Records shown Start Marker

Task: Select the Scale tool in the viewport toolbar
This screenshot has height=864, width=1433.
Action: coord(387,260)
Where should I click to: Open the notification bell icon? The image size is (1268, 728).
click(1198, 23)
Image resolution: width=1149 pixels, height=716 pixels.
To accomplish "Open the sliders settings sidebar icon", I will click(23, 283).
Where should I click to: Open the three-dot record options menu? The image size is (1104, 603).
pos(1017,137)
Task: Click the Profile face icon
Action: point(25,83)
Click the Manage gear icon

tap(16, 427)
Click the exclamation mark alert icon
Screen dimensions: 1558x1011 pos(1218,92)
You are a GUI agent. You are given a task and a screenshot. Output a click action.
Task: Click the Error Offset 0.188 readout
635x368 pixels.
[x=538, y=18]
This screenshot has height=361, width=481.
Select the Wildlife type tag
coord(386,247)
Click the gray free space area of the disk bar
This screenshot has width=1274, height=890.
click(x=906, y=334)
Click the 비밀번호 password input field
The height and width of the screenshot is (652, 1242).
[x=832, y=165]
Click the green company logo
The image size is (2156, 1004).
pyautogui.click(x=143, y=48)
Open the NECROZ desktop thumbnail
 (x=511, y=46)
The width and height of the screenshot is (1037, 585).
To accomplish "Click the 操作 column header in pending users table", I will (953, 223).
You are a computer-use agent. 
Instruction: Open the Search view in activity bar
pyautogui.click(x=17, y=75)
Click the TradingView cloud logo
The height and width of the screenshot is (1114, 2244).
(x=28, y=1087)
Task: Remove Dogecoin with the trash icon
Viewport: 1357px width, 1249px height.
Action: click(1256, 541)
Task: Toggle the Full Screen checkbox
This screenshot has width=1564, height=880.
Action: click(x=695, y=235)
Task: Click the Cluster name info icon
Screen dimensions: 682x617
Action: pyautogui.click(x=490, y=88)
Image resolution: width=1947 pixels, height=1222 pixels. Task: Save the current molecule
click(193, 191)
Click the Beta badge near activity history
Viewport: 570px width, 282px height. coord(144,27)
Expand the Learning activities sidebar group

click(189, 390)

Records shown End Marker

**Your task**
Your reply should be the material above, repeated word for word.

**Exercise answer**
Task: Select the Scale tool in the viewport toolbar
This screenshot has height=864, width=1433.
Action: coord(387,260)
Where should I click to: Open the notification bell icon? The image size is (1268, 728).
click(1198, 23)
Image resolution: width=1149 pixels, height=716 pixels.
To accomplish "Open the sliders settings sidebar icon", I will click(23, 283).
Where should I click to: Open the three-dot record options menu? The image size is (1104, 603).
pos(1017,137)
Task: Click the Profile face icon
Action: point(25,83)
Click the Manage gear icon

tap(16, 427)
Click the exclamation mark alert icon
Screen dimensions: 1558x1011 pos(1218,92)
You are a GUI agent. You are given a task and a screenshot. Output a click action.
Task: Click the Error Offset 0.188 readout
635x368 pixels.
[x=538, y=18]
This screenshot has height=361, width=481.
Select the Wildlife type tag
coord(386,247)
Click the gray free space area of the disk bar
This screenshot has width=1274, height=890.
click(x=906, y=334)
Click the 비밀번호 password input field
The height and width of the screenshot is (652, 1242).
[x=832, y=165]
Click the green company logo
The image size is (2156, 1004).
pyautogui.click(x=143, y=48)
Open the NECROZ desktop thumbnail
 (x=511, y=46)
The width and height of the screenshot is (1037, 585).
To accomplish "Click the 操作 column header in pending users table", I will (953, 223).
You are a computer-use agent. 
Instruction: Open the Search view in activity bar
pyautogui.click(x=17, y=75)
Click the TradingView cloud logo
The height and width of the screenshot is (1114, 2244).
(x=28, y=1087)
Task: Remove Dogecoin with the trash icon
Viewport: 1357px width, 1249px height.
Action: click(1256, 541)
Task: Toggle the Full Screen checkbox
This screenshot has width=1564, height=880.
Action: click(x=695, y=235)
Task: Click the Cluster name info icon
Screen dimensions: 682x617
Action: pyautogui.click(x=490, y=88)
Image resolution: width=1947 pixels, height=1222 pixels. Task: Save the current molecule
click(193, 191)
Click the Beta badge near activity history
Viewport: 570px width, 282px height. coord(144,27)
Expand the Learning activities sidebar group

click(189, 390)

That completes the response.